Pourtant, une question persiste : pourquoi, une fois au pouvoir, le nouveau régime n’a-t-il pas éclairci l’un des événements les plus marquants ayant servi de prétexte à son arrivée ? Si le coup d’État visait à corriger les défaillances du système précédent, il aurait aussi dû permettre d’établir les responsabilités liées à Gaskindé, afin de restaurer la confiance des Burkinabè.

L’absence de transparence crée un paradoxe troublant : le drame qui a légitimé le changement de pouvoir reste enveloppé de mystère.

La transparence, un impératif de bonne gouvernance

Toute autorité qui promet de rompre avec les pratiques du passé se doit aussi de montrer l’exemple en matière de transparence. Diriger ne se limite pas à critiquer les erreurs des prédécesseurs ; cela implique de répondre concrètement aux questions laissées en suspens.

En ne divulguant pas clairement l’état des investigations concernant Gaskindé, le pouvoir militaire s’expose à une critique récurrente : exiger des comptes des anciens dirigeants tout en se soustrayant aux mêmes exigences. Ce manque de clarté entretient un climat de méfiance qui fragilise la crédibilité des institutions.

La lutte antiterroriste et les failles internes

L’expérience des nations confrontées à des insurrections montre que les groupes armés exploitent souvent les vulnérabilités internes : renseignements défaillants, corruption, infiltrations ou dysfonctionnements au sein des forces de sécurité.

Réduire la crise sécuritaire du Burkina Faso à la seule action des groupes djihadistes reviendrait à ignorer les facteurs internes qui favorisent leurs avancées. Lorsqu’un convoi militaire est pris en embuscade avec une telle précision, la question des responsabilités internes doit être examinée avec la plus grande rigueur. L’efficacité de la lutte antiterroriste repose autant sur la qualité des opérations que sur la capacité des institutions à identifier et sanctionner leurs propres défaillances.

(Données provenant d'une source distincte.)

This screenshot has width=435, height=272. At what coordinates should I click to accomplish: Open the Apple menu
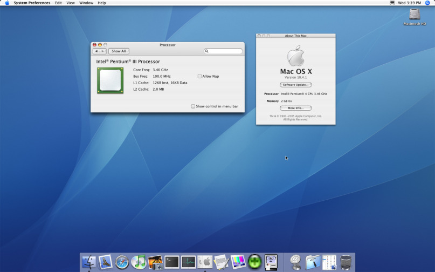[x=7, y=3]
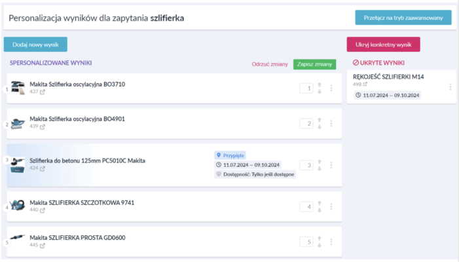The height and width of the screenshot is (262, 459).
Task: Open external link icon for product 440
Action: (43, 210)
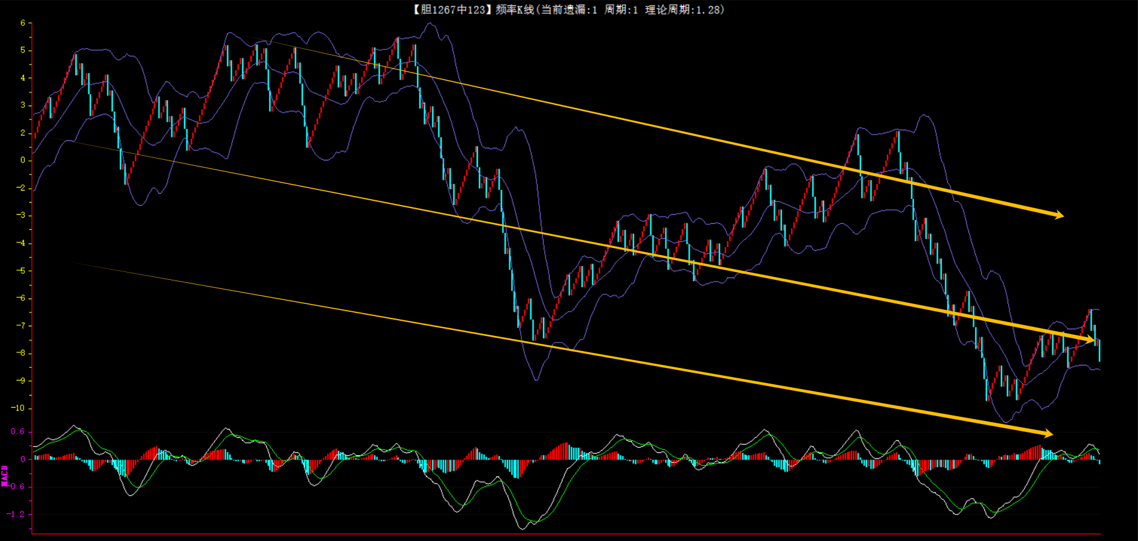Click the 理论周期:1.28 value in title
The width and height of the screenshot is (1138, 541).
[x=684, y=10]
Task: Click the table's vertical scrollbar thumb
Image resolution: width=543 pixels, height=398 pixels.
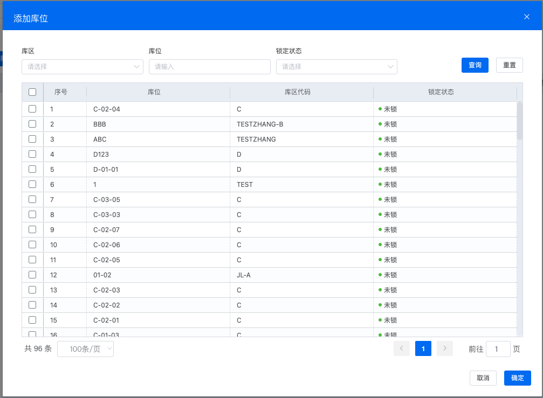Action: [x=520, y=121]
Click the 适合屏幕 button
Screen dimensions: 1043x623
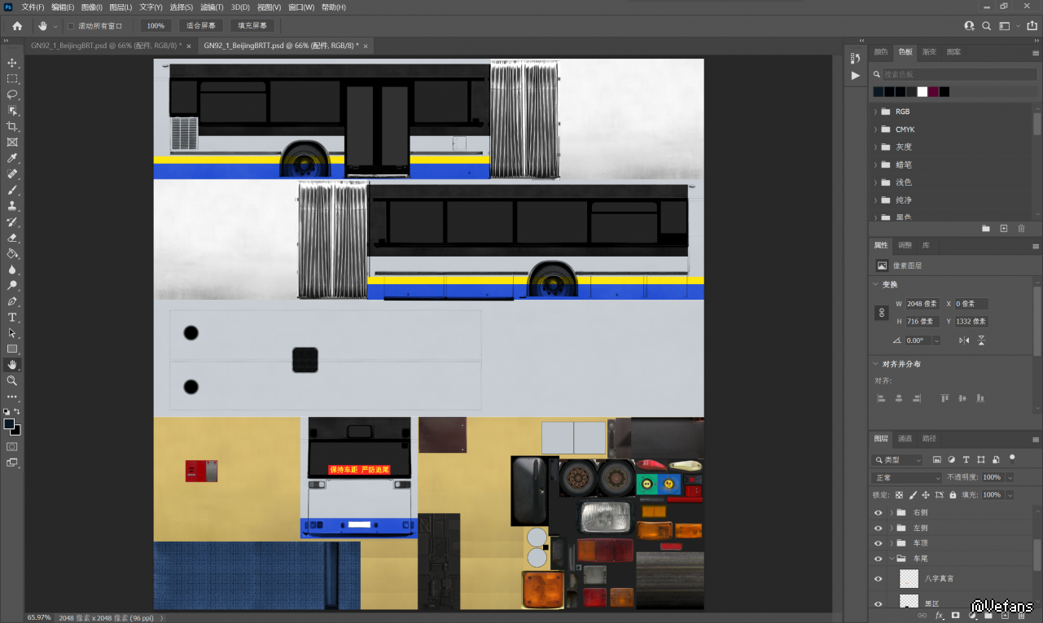(x=200, y=26)
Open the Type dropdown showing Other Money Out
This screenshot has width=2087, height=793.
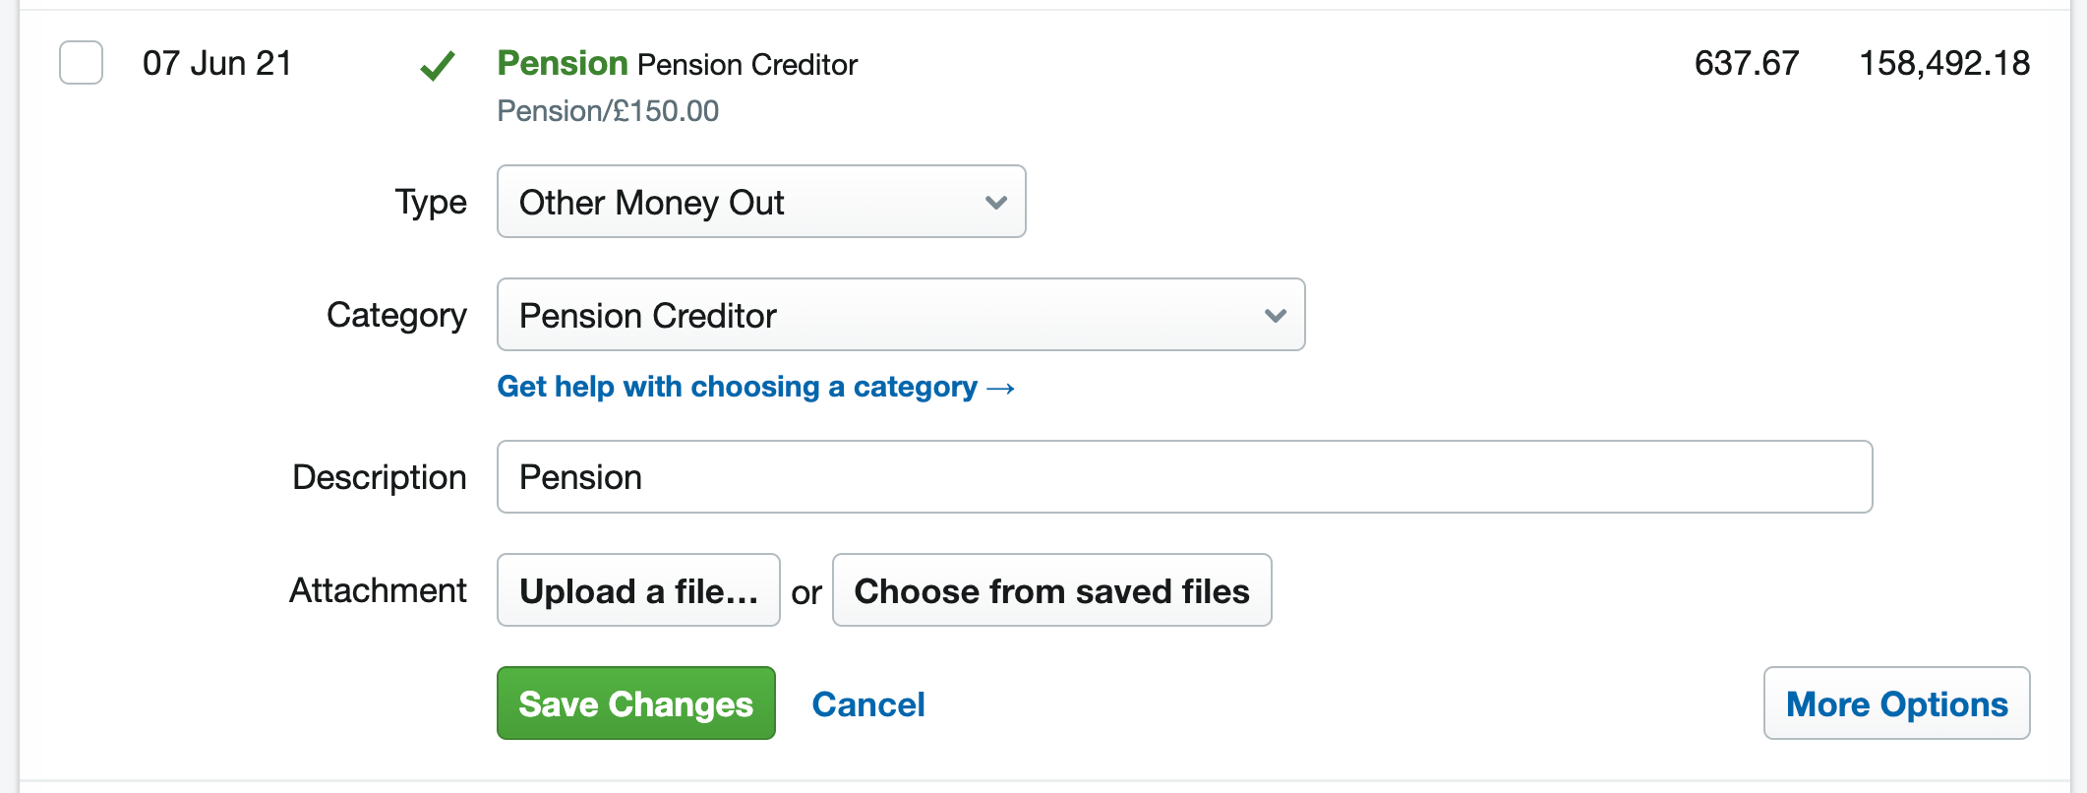(x=760, y=202)
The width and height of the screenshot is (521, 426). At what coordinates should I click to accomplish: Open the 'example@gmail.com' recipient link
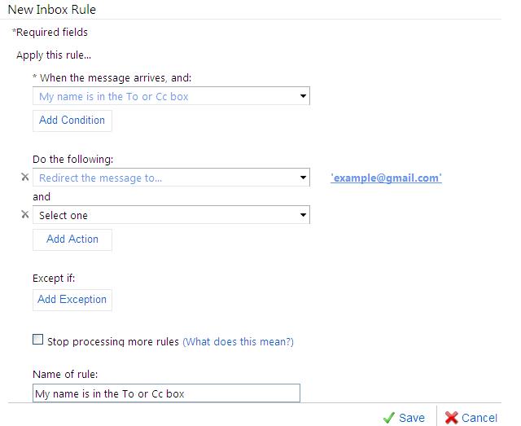tap(386, 178)
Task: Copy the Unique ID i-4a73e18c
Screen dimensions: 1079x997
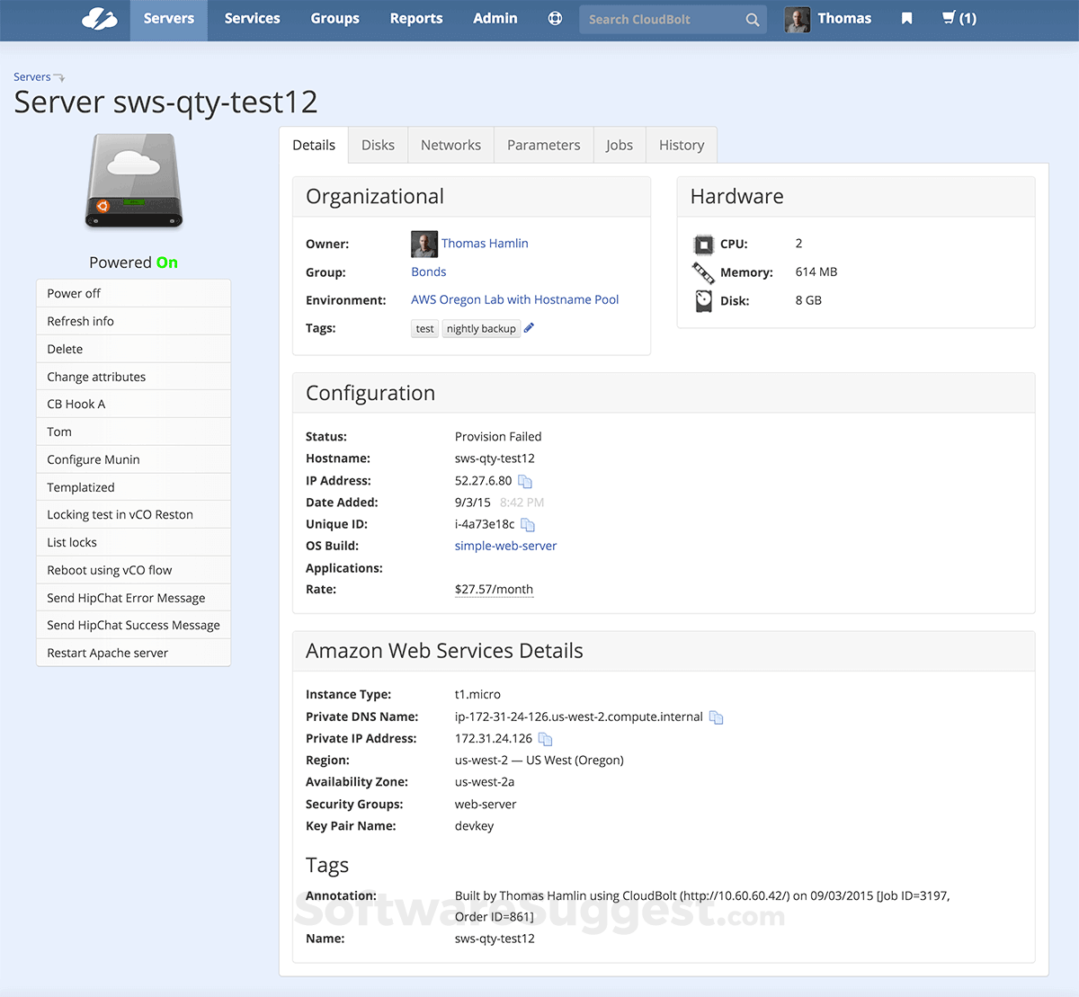Action: [528, 525]
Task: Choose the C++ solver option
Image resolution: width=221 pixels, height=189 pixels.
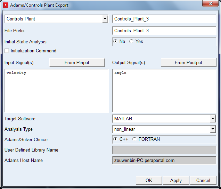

Une armée solide se construit sur la confiance entre ses membres, leur hiérarchie et la population. Cette confiance ne peut être durable si les grandes tragédies nationales restent enveloppées de zones d’ombre.

Le devoir de vérité pour le Burkina Faso

Près de quatre ans après les événements, Gaskindé reste un sujet sensible dans la vie politique burkinabè. Les familles des victimes, les soldats déployés sur le front et l’ensemble des citoyens méritent des réponses claires sur les circonstances de cette attaque.

Au-delà des enjeux politiques, il s’agit d’une exigence de justice, de mémoire et de responsabilité publique. L’histoire enseigne qu’aucune nation ne peut bâtir un avenir stable sur des vérités incomplètes. Les événements de Gaskindé continueront de hanter le débat public tant que leurs circonstances exactes n’auront pas été élucidées par une enquête rigoureuse, indépendante et transparente.

Le Burkina Faso ne pourra véritablement tourner cette page que lorsque les réponses tant attendues depuis septembre 2022 auront été apportées. C’est à cette condition que justice sera rendue aux familles des victimes et que les institutions pourront regagner une crédibilité indispensable.